### TEXT SEGMENT
----
Does this stuff apply to Neanderthal Man (or future chimps that learned to speak)?
Nietzche was well aware that without God there was no grounding for morality, purpose, meaning, or any of that, and he predicted it would be a disaster for mankind. It was and remains to be. Ideology largley rushed in to fill the vacuum, which probably killed about 100 million people in the 20th century.
And also you forgot the part where Nietzche holds the person who constructs his own morality as the strongest.
But hey, details.
LEMONZEST
The compass analogy was really an appeal to emotion. If you have never been religious then the "moral" may not resonate with you. The idea is that the compass is a tremendous comfort to the believer. When the believer leaves their faith there is no replacement for the comfort and direction provided by God (the compass).
Relative to the believer the atheist is lost at sea with no sense of direction. tame_deuces you are lost at sea with no sense of direction from the believer's point of view. However, I am sure you do not view yourself in this way.
It is a matter of perspective. DODN is basically telling you that you are a nihilist (lost at sea with no true morals or sense of direction). However, from your perspective your life does have meaning and you have your own sense of morality.
I personally believe that morals are emergent behavior, because it's an explanation that fits the evidence well.
----
### DATASET CONTENT
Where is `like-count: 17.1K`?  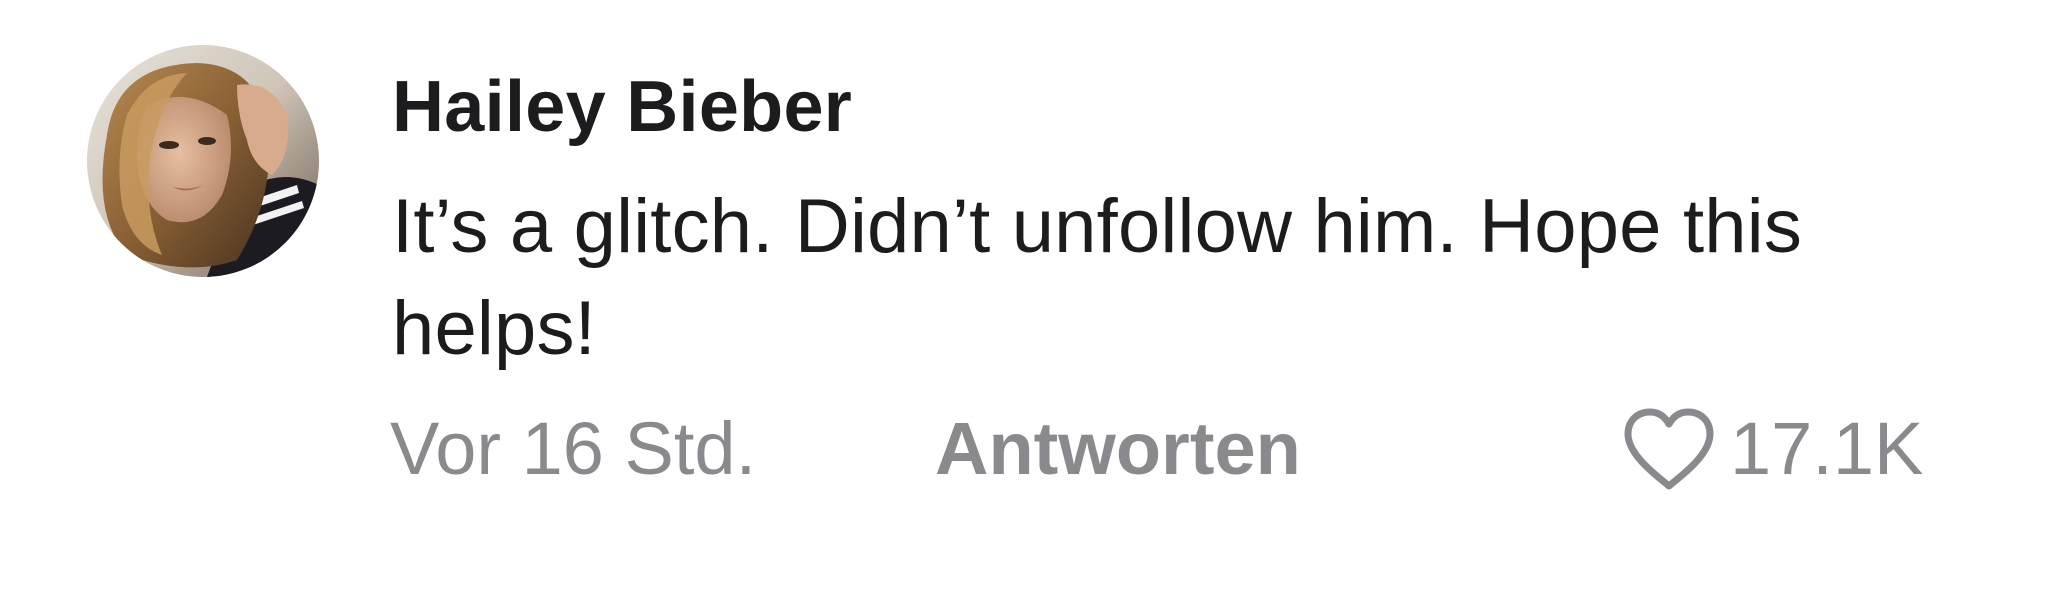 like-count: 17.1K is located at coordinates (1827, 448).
----
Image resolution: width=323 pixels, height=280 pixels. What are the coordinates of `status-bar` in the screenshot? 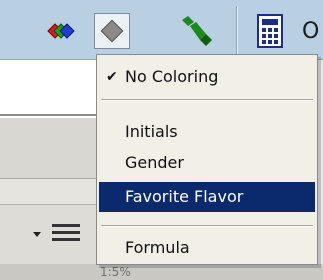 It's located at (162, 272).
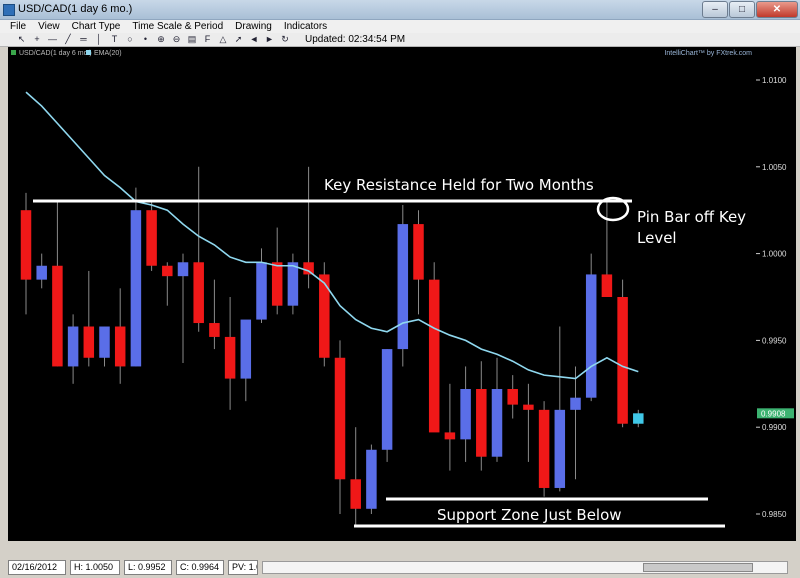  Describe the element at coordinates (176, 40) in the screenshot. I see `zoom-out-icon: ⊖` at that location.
----
### TASKS FOR THIS EXERCISE
1) List every item that the discussion of morality without God says has no grounding without God.
2) Please continue the discussion of morality without God, picking up after its last sentence.

### ANSWERS BY ITEM
1) Morality, purpose, meaning

2)
Even for those that believe in God as an independent (objective) moral arbiter they are still stuck with an ever evolving moral code. Consider the many laws ordained by God in the Old Testament and then the transition of lifestyle from that era to the New Testament. Furthermore, many cultural and moral rules changed from the New Testament to present day....
Maybe what DODN means is that God is the final judge because even within Christianity God is not an immutable moral reference point.
Certainly, the world is an unfair place. In order for 'justice to be done,' that would necessitate that justice be able to be done after death.
This really shows the rabbit hole that you're creating. Every time I push you further, you just insert another word. And so it goes on and on.
You can call my argument weak but if you can't even think of an alternative then your assertion is the thing that's weak.
Lol that's not true at all. I watched precisely that when I watched Breaking Bad. I don't know how it's meted out, or why, but I'm relatively confident that it is. We even try to mimic it with our courts and institutions, etc.
Going point by point is a waste time because you've already repeatedly demonstrated your pattern of argumentation.